Data =
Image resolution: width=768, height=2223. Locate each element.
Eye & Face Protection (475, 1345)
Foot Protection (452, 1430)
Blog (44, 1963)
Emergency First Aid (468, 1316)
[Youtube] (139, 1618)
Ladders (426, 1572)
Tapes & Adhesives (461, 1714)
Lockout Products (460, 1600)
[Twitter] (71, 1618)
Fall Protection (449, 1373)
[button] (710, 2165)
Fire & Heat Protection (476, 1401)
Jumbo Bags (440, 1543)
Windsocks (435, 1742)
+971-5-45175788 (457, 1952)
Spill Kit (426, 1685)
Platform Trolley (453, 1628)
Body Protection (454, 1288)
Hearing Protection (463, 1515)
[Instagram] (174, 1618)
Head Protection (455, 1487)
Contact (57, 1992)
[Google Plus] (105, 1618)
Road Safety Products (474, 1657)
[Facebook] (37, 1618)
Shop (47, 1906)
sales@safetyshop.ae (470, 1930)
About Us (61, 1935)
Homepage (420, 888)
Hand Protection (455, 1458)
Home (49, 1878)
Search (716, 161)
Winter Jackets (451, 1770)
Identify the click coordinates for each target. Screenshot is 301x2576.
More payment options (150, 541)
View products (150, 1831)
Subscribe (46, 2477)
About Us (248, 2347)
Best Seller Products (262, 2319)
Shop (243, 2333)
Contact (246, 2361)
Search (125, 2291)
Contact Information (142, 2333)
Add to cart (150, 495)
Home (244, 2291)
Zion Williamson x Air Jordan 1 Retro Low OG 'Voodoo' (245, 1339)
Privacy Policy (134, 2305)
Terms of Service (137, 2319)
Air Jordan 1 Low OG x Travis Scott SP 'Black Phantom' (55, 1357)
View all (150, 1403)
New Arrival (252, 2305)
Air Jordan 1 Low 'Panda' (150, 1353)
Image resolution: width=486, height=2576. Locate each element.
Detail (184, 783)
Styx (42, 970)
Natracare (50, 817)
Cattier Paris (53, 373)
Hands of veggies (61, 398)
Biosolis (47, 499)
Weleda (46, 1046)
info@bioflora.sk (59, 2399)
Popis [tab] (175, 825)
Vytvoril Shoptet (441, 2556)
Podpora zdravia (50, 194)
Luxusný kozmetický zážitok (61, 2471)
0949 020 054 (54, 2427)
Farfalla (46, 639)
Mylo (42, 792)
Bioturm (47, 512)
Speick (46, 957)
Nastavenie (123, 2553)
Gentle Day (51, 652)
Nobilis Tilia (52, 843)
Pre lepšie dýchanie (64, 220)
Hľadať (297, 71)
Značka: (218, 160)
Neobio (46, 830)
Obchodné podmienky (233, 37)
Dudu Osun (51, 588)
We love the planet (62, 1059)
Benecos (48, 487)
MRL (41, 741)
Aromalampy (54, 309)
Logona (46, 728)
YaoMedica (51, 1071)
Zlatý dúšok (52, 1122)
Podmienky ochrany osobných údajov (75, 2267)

Description of the task = Word for word, retype the lines from the one containing "Logona (46, 728)" through the final line of the data, including both ends and nothing more.

Answer area =
Logona (46, 728)
YaoMedica (51, 1071)
Zlatý dúšok (52, 1122)
Podmienky ochrany osobných údajov (75, 2267)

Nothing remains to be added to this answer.